| Selected text |
--- START ---

问题
I know it is wrong to use a function without prototype. But when I was fiddling around, I came across this strange and conflicting behavior.
test1
#include <stdio.h>
#include <limits.h>
void main(){
char c='\0';
float f=0.0;
xof(c,f);/* at this point implicit function declaration is
generated as int xof(int ,double ); */
}
int xof(char c,float f)
{
printf("%d %f\n", c,f);
}
Implicit function declaration would be int xof(int ,double );
error is
variablename.c:8:5: error: conflicting types for 'xof' int xof(char c,float f)
I understand this because implicitly generated function declaration (which defaults integer values to INT and decimals to DOUBLE) doesn't match the following function definition
test2
#include <stdio.h>
#include <limits.h>
void main(){
unsigned int a =UINT_MAX;
int b=0;
xof(a); /* implicit function declaration should be int xof(int); */
}
int xof(unsigned a,int b)
{
printf("%d %d\n", a,b);
}
implicit function declaration would be int xof(int); which should conflict with function definition
But this runs fine ( no error) and output is with 'a' behaving as 'int' value and 'b' has 'undefined Garbage'
-1 12260176
Could someone explain this. Thanks in advance.
回答1:
When a function call is encountered without a definition, the implicit definition generated will always be int (*)(), i.e. a function accepting an unspecified number of arguments and returning int. The actual arguments in the function call are not taken into account. That is where your misconception comes from.

--- END ---

| Aim |
In the thread on implicit function declarations in C, what does the reply say the implicitly generated declaration always is?

| Listed entries |
--- START ---

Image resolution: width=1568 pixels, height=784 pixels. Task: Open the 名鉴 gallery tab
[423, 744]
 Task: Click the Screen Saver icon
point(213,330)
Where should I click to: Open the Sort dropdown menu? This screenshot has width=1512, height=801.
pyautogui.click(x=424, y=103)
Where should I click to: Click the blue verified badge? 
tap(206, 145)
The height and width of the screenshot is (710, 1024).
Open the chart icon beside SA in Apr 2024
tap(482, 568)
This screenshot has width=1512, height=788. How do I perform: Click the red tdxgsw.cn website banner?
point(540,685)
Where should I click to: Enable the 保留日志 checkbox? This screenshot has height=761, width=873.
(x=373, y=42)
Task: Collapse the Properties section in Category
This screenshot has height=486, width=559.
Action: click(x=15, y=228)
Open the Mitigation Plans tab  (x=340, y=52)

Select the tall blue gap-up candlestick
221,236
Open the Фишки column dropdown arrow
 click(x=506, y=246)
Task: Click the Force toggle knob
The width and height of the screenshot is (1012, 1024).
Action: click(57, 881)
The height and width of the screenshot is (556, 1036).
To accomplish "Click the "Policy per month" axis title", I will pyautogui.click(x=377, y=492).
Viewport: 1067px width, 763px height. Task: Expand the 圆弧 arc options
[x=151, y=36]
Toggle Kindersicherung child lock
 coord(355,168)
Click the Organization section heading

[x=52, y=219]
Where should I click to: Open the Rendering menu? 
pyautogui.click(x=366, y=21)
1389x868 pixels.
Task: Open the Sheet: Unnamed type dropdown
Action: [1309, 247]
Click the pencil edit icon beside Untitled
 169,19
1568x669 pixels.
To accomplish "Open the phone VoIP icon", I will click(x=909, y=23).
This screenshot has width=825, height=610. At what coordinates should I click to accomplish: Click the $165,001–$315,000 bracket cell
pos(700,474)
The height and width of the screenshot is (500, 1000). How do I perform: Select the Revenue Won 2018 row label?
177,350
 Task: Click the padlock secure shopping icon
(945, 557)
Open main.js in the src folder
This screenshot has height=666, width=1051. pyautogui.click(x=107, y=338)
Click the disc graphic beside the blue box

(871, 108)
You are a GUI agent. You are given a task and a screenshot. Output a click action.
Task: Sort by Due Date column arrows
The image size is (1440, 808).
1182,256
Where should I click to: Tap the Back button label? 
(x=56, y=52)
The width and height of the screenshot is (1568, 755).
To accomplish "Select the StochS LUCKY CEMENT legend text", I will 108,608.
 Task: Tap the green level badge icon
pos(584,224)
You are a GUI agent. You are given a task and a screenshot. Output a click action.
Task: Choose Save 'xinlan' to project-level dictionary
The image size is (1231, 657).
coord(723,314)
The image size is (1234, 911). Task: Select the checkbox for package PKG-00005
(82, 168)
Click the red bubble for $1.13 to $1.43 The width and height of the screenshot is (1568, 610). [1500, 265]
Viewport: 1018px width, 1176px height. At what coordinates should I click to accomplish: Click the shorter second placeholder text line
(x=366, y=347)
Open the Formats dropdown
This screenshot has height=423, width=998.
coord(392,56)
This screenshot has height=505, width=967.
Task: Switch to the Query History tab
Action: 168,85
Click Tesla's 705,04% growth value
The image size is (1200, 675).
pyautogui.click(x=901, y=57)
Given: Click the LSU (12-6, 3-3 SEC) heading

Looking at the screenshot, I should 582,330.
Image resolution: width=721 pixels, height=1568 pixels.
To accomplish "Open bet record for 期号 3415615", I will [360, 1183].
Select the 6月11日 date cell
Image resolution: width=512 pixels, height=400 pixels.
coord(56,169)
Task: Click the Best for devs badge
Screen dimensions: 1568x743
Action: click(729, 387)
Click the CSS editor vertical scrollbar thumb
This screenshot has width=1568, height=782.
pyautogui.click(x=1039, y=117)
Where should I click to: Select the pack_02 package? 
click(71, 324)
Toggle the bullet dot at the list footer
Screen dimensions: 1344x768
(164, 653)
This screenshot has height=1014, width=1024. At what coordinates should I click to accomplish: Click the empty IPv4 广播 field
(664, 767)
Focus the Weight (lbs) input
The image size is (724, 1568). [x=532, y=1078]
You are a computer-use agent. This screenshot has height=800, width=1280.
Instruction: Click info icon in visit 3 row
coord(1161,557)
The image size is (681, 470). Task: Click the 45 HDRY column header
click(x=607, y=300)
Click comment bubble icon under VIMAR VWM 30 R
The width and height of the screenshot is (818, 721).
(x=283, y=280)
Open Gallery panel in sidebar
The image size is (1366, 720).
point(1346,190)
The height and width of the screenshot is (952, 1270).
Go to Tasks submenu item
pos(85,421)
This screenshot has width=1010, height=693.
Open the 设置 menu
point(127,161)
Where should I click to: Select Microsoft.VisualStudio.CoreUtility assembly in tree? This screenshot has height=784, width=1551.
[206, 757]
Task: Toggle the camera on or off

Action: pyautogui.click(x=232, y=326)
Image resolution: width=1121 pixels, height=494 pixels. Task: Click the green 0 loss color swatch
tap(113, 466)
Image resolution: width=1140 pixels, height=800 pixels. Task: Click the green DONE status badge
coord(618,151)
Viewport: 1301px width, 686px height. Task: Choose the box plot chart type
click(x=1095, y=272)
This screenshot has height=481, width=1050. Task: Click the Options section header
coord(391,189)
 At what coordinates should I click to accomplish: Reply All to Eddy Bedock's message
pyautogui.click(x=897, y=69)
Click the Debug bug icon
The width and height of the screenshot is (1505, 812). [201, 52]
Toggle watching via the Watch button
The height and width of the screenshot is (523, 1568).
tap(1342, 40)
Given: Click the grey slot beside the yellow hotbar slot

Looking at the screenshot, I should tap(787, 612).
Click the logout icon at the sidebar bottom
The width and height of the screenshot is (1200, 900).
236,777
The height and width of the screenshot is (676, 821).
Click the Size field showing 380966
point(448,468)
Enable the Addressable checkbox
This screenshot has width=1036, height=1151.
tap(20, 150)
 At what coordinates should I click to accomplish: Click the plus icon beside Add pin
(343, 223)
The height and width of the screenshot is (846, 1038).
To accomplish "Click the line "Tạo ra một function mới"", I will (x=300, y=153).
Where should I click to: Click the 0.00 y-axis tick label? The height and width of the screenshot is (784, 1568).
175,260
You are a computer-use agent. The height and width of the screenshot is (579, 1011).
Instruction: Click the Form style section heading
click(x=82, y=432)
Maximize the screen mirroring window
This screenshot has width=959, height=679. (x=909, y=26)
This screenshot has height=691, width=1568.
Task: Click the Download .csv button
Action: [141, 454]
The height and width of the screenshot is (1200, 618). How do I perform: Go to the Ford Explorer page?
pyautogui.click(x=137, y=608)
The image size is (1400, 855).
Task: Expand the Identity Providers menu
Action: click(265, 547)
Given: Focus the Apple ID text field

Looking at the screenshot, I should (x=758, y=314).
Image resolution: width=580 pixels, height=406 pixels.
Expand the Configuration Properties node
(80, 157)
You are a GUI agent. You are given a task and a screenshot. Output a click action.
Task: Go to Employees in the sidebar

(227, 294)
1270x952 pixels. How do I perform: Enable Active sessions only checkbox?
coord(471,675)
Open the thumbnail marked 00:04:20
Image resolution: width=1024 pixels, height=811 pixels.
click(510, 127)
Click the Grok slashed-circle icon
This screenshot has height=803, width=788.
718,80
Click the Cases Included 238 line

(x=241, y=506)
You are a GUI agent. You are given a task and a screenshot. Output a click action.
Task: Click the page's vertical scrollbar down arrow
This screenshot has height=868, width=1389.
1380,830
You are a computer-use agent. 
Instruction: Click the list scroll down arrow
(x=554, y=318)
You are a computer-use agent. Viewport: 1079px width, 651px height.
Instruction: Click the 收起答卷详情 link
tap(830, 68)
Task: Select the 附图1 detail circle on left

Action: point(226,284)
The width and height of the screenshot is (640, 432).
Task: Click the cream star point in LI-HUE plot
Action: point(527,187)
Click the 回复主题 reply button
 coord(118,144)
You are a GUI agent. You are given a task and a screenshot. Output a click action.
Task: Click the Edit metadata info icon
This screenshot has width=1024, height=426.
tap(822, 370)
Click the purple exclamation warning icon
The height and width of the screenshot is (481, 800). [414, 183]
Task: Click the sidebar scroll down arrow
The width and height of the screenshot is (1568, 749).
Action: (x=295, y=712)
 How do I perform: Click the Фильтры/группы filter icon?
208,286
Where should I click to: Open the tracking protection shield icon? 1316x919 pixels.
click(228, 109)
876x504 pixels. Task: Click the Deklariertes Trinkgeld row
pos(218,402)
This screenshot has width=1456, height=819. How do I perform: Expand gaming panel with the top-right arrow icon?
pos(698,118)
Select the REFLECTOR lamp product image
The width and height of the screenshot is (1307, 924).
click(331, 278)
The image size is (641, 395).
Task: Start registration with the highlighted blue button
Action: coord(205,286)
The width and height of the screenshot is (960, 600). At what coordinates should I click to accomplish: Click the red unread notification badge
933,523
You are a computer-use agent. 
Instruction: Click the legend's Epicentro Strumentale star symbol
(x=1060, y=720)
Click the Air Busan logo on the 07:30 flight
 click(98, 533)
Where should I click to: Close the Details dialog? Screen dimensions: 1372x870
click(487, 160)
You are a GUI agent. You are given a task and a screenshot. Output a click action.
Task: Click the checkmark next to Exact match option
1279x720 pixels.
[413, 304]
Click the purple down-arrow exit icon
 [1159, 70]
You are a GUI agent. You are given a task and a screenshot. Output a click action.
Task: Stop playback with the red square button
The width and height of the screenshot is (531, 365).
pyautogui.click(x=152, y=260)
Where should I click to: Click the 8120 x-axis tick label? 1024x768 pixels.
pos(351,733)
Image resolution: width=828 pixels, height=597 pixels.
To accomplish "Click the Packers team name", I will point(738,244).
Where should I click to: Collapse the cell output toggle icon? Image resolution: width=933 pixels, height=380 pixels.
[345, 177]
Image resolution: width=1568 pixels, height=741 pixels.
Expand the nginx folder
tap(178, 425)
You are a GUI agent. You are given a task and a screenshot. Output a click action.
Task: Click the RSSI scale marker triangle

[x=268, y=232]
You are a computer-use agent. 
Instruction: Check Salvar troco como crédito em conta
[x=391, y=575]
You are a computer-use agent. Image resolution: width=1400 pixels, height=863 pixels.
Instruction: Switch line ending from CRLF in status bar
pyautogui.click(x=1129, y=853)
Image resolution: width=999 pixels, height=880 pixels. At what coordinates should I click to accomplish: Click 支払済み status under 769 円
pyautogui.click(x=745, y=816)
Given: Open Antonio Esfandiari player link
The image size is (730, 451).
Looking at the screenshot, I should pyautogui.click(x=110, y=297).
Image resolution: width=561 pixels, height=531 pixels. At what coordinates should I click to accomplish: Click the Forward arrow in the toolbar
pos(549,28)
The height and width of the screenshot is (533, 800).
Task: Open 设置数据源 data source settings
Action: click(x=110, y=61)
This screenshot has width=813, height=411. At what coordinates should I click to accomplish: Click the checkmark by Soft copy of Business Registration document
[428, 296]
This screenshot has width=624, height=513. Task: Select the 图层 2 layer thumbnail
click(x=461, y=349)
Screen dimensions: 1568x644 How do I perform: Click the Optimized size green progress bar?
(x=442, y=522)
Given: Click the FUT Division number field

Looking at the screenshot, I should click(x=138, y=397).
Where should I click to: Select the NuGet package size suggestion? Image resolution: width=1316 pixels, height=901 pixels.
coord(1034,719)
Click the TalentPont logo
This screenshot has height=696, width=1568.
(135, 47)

--- END ---

| Result for this task |
It is always int (*)(), a function that accepts an unspecified number of arguments and returns int.